Busses in Frankston.
Time to act: Lobby group Frankston Community Coalition says it’s time to move buses out of Young St. Picture: Gary Sissons

FRANKSTON has waited nearly three decades for a safer, more functional train station precinct, says lobby group Frankston Community Coalition.

The group – formed in January to pressure politicians for a better deal for the city in the run-up to the November state election – says politicians have made promises not kept, state government bureaucrats have wasted millions of dollars on the precinct, and all three levels of government have been gripped by inertia.

Community coalition spokesman Ken Rowe, former principal of Frankston High School and a member of Friends of Frankston Station, said the station precinct had been neglected by a succession of both Liberal and Labor governments.

Top of six items on the groups “wish list” is “the need to develop an attractive and drug-free [train] station and public transport precinct”.

Mr Rowe said Frankston had many assets such as parks, award-winning beaches and “a much-loved art centre and international-standard sculpture park” but the station precinct “undermines the image of Frankston and the confidence of people using the area. It is a disincentive to potential train travellers” and shoppers were staying away.

Young St had become “one big bus stop” after the failure by governments to develop the eastern and western sides of the station precinct.

Mr Rowe said government neglect went back to the 1980s when the Beach St overpass was built to direct major through-traffic away from the city centre.

The plan was to free up Young St “so that it could become a boulevard featuring safe pedestrian movement and high-quality shops [to] create a more vibrant business centre around the station precinct”.

“This plan has never been acted on,” he said.

“Stand in Young St at any time and experience the sight and sound of a constant procession of buses. While many stop on the station side, there are numerous bus stops on the business side of Young St, where stationary buses run idle, belching out fumes while they pick up queues of passengers just outside shop doorways.”

A government plan for Frankston’s next 20 years – prepared by state government bureaucrats and Frankston Council officers – “correctly lists as a top priority the ‘upgrade [of] the transport interchange precinct as a key component of the revitalisation of the Frankston Activities Area’. It then fails to commit the state government and the council to any solid capital works to develop a transit interchange over that 20-year period”, Mr Rowe said.

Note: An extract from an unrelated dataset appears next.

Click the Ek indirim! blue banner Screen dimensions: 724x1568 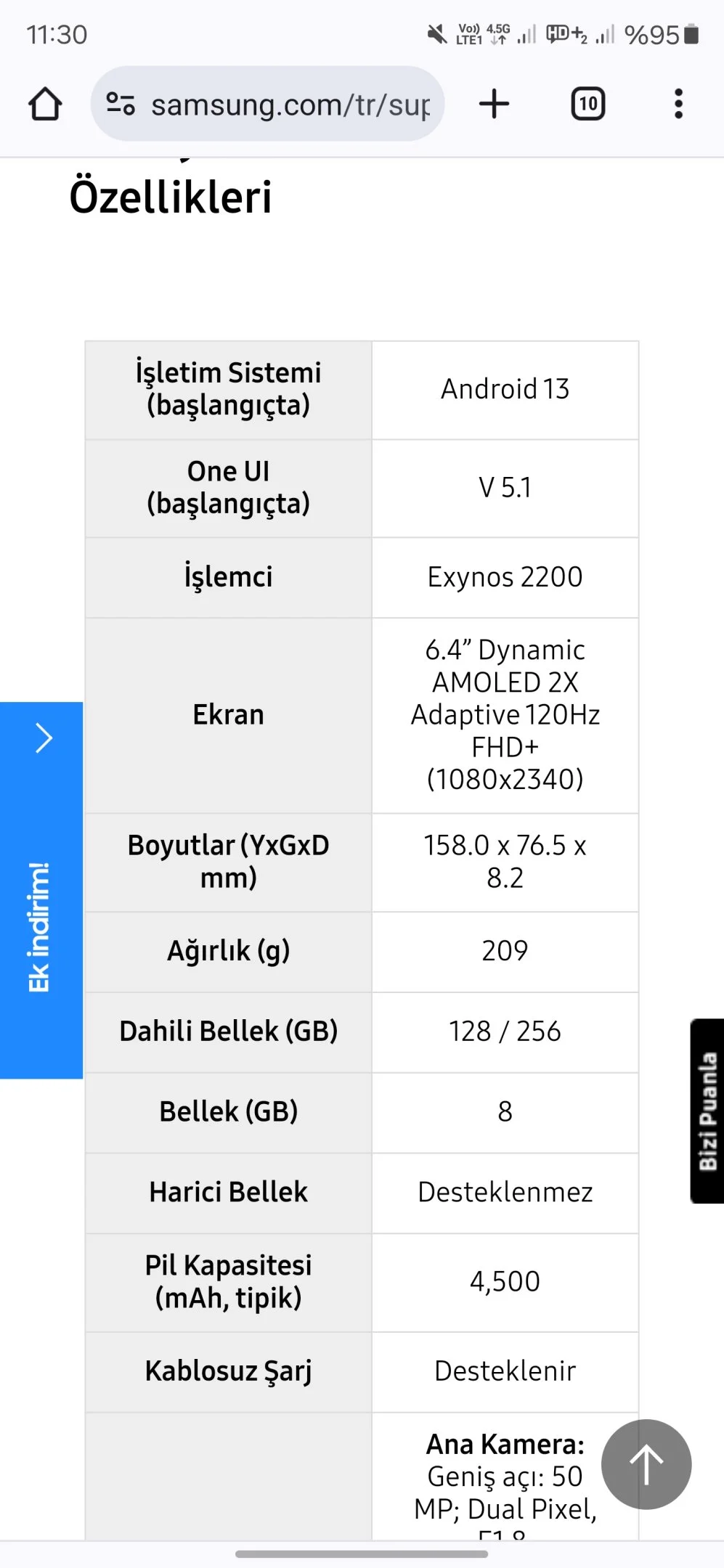coord(41,891)
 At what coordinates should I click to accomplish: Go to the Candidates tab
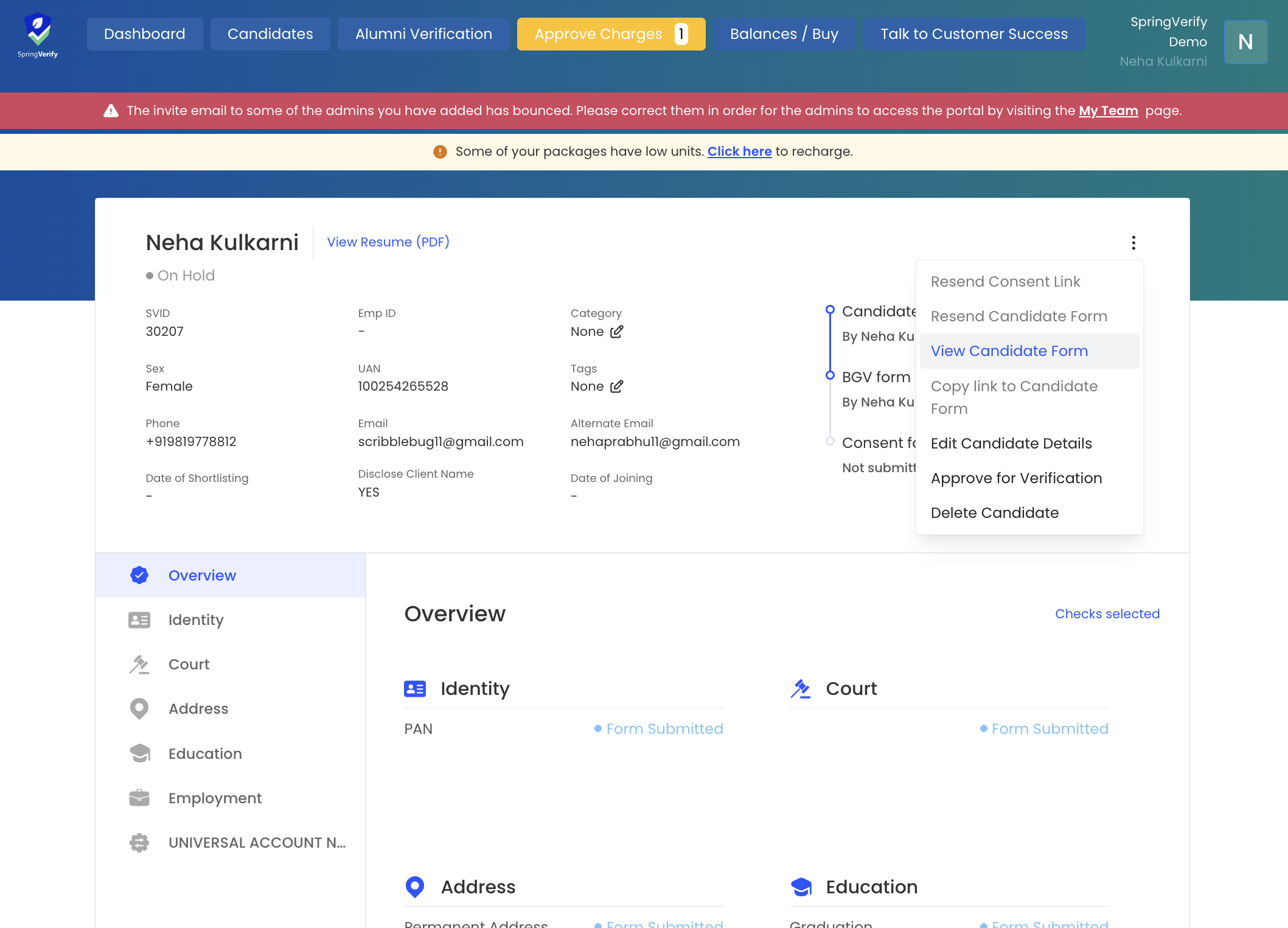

The latest in a long line of ineffective governments was the Liberal-Nationals Coalition, which had promised $3 million for Frankston station in 2010 but bureaucrats had spent it on “projects largely unrelated to the station, for example, on plans for creating a boulevard in Nepean Highway and traffic lights on the corner of Wells St and Nepean Highway”.

Mr Rowe said the money was supposed to be spent on business plans and architectural drawings for an upgraded railway station, bus interchange area, multi-deck car park, housing options in the centre of the city and new and improved space to attract major employers to Frankston.

The government had recently promised $13.8 million to improve and develop the station precinct but it would be spent on a facelift – lighting, street furniture and “another upgrade to the entrance that was upgraded just four years ago” – as well as a bus-calming roundabout, a dedicated bus lane, and upgraded bus shelters and traffic signals for buses.

“This will further entrench Young St as one big bus stop, effectively giving the street to the bus companies.”

He said $16.8 million of public funding destined for the train station was being “frittered away” in a “scandalous misspending of taxpayers’ money”.

The community coalition would be asking all major political parties to make sure the station was developed into a “safe and attractive interchange” by:

• Removing all buses from Young St and building bus stops at an interchange on the other side of the station in Fletcher Rd.

• Developing the Fletcher Rd land owned by the Department of Transport for “major employment, multi-deck car parking and apartments” as soon as possible rather than between 2017 and 2025 as proposed by the government.

• Creating a public park directly in front of the station entrance on Young St.

• Setting up a community committee chaired by the “newly elected” state MP for Frankston to advise the government and Frankston Council how to transform the station precinct.